California got an early lead on children’s online safety and privacy legislation with the California Age Appropriate Design Code Act (CAADCA). The Act requires that online services that children are “likely to access”—not just services targeted at children—consider the best interests of children and prioritize children’s privacy, safety, and well-being over commercial interests. Online services must complete a “Data Impact Assessment” for each new product, service, or feature the company offers that, among other things, determines whether the product, service, or feature could subject children to “harmful or potentially harmful” content.
After California enacted the CAADCA in 2022, the tech industry association NetChoice sued the state of California, citing First Amendment violations. NetChoice argued that the law gives the California state government unconstitutional control over online speech by punishing online services if they do not protect underaged users from “harmful or potentially harmful” content and prioritize content that promotes minors’ best interests. The CAADCA does not define harmful content or content that promotes minors’ best interests, leaving platforms to guess regulators’ intentions and risk fines of up to $7,500 per affected child if they guess incorrectly. A federal judge granted a preliminary injunction against the law while the case goes forward.
This decision threw a wrench into the works of many other states that were discussing their own age-appropriate design codes, including Connecticut, Illinois, Maryland, Minnesota, Nevada, New Jersey, New Mexico, New York, Oregon, and Texas. The outcome of the case against the CAADCA will likely determine whether or how these states move forward with their own legislation.
Simultaneously, several states have introduced or passed legislation that would require social media platforms to verify the ages of their users and require parental consent for users under a certain age, either 16 or 18. Currently, most social media platforms only allow individuals over 13 to create an account, typically confirmed by users entering their date of birth, with no verification that they are telling the truth. As a result, many children under 13 lie about their age and create social media accounts anyway. Some social media platforms attempt to find underage users by allowing other users to report those accounts or using AI to detect age, but none of those solutions are foolproof.
So far Arkansas, Connecticut, Louisiana, Ohio, and Utah have passed age verification and parental consent laws for social media, and Pennsylvania and Wisconsin are considering similar legislation. The exact details vary state-by-state, but broadly speaking, all these bills and laws require social media platforms to verify the ages of users in those states and, if the user is under the specified age (either 16 or 18), obtain parental consent before allowing the user to create an account.
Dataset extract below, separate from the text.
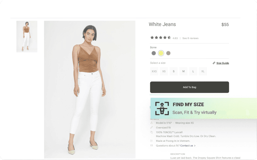The width and height of the screenshot is (257, 160).
Task: Click the small product thumbnail image
Action: (x=27, y=36)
NetChoice sued Arkansas over its Social Media Safety Act, also called S.B. 396, once again citing First Amendment violations. In its complaint, NetChoice argued that the law infringes on minors’ free speech rights by denying them access to social media without parental consent and infringes on adults’ free speech rights by requiring them to prove their age in order to access these platforms, which are important tools for communication in the digital age. As in NetChoice’s case against California, a federal judge granted a preliminary injunction against the law.
Beyond potential First Amendment violations, social media age verification laws pose additional challenges. Platforms will need to determine how to verify users’ ages in ways that comply with the various state laws, which in most cases offer only vague guidance. Platforms may have to collect and retain information from users’ government-issued IDs, which include not only an individual’s date of birth—something users already must provide to create an account on many social media platforms—but additional sensitive personal data including an individual’s full name and address.
This data collection would pose privacy risks that may deter some users from participating in social media, particularly those who value their anonymity, which often includes members of vulnerable populations. For example, some people may be comfortable with TikTok having information about which videos they watch, but less comfortable with the Chinese-owned company having a copy of their government IDs. Additionally, adults without a form of government-issued identification would lose access to social media, accounting for as many as 7 percent of Americans, with rates even higher among lower-income individuals, Black and Hispanic individuals, and young adults.
The landscape of state legislation addressing children’s online safety and privacy demonstrates not only the difficulty of regulating social media and other online services but also the need for a federal standard. These state laws come from a noble place—the desire to protect children—but have serious flaws and threaten to do more harm than good. A federal law could replace this patchwork approach with a single national standard but only if Congress can strike the right balance between the concerns of parents, the rights of children and other users, and the technical limitations of social media platforms.